O ânimo poético é transformador. Aquém dele tudo torna-se prosaico, mera ou demasiadamente prosaico.
A palavra desafia o tempo rude que nos ronda. Ela já foi de barro em forma de lajota seca ao sol, o forno primitivo. Já foi talhada no papiro, árvore do Nilo. Já foi pergaminho e couro. Já foi velino, quase seda, quase etérea. Pele de feto de carneiro. Hoje é digital. Amanhã, prensas metafísicas a imprimirão no papel do espírito.
Porém, existem palavras más. Como guerra. Que não é uma palavra, é um gesto de horror. Retorno à condição animal.
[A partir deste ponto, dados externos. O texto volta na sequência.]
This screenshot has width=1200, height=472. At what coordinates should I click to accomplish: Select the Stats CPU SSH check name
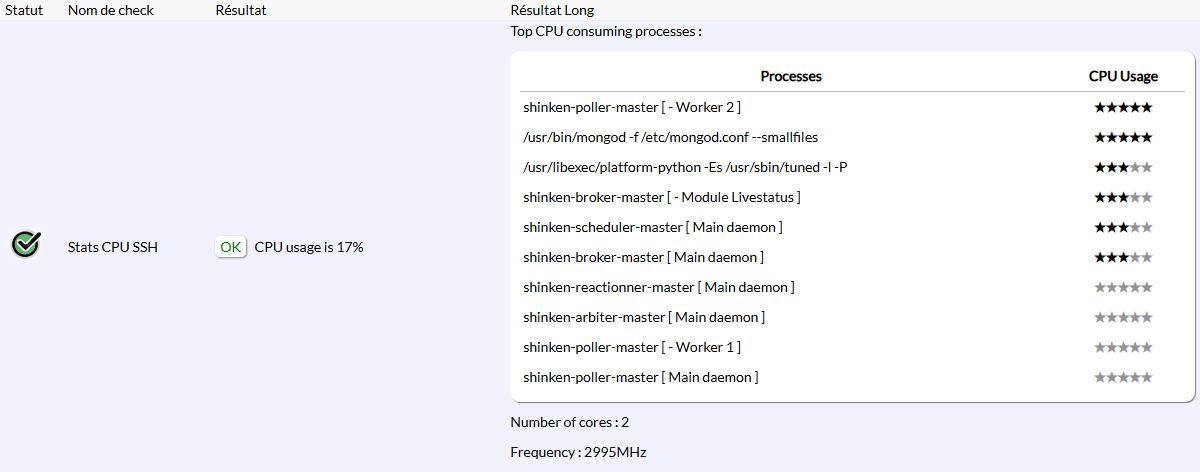(112, 247)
É preciso fazer da palavra bandeira, Deus conosco, e do verbo, baioneta. Para expulsar a guerra e os guerreiros da arena da alma. Esses animais vendedores do espírito humano. Expulsá-los para sempre. Como Jesus, com gestos e palavras porretes, expulsou os vendilhões profanos do templo sagrado (nosso corpo, comercializado como batata ou pamonha).
Já se perguntou: é possível fazer poesia após o holocausto? Como adorno a essa questão adito: e após o onze de setembro negro? Ou ao sequente de uma mãe olhar um mulher fazer de sua filha saco de pancada? (Conforme narra Datena)
Depois da peste da fome e da cena mundial dos miseráveis, poesia pra quê? Para ser.
Se tudo o que vive tem a natureza da dor, por que adicionar mais sofrimento a nós? Porque somos.
O poeta resiste com a palavra em riste. Mas não serve a senhores nem a escravos. Só serve à palavra.
Ele brande a palavra em riste na ameia da página porque as muralhas do seu espirito são intransponíveis.
A poesia permite rigorosa purgação da angústia, bem como a revelação de toda verdade oculta.
A verdade ordinária, superficial, aparente tem a ver mais com a mentira de que com a poesia.
Poetas criam civilizações, universos, paraísos e infernos, a exemplo de Dante e Borges, irmãos na e pela palavra.
Por meio da leitura, essa arte desprezada, penetra-se nesse mundo retrátil e infinito, oculto e perpétuo, do poeta.
Bandeira exaltou a violência poética de certas expressões e palavras pejorativas.
Drummond revelou a energia, o teor e a alta carga poética de certas expressões comuns.
T.S. Eliot afirmou que cada revolução em poesia significa uma volta à linguagem (original) comum ou/e à revalorização desta. Portanto, poesia é linguagem serva do homem, ou seja, sempre a serviço da humanidade. Ancila e suprema.
A falta de poesia e do conhecimento humano originário que a sua carência acarreta, entre os jovens, principalmente, é que estende a estrada do vício, tanto da droga, do álcool, quanto da deterioração do espírito e das intempéries que acometem a alma do homem. Poesia é salvação, embora o poeta não seja um salvador, mas apenas um homem comum. O verbo é que é supremo, instrumento divino, desde o primal Fiat Lux.
Poesia é a arte da arte, a arte angelical por excelência: os daimons gregos são os anjos de hoje. Que instilam a poesia. O sopro que sai de suas narinas vira verbo.
A poesia, o sentido poético (o nono sentido) esclarecem os caminhos da vida, são luzes verbais, iluminações, trilhas de lâmpadas, indícios do futuro, diamantização do presente, arcas onde o passado dorme sono insepulto, que tem por lápide a máxima de Levi que Brennand adotou: O futuro tem um coração antigo.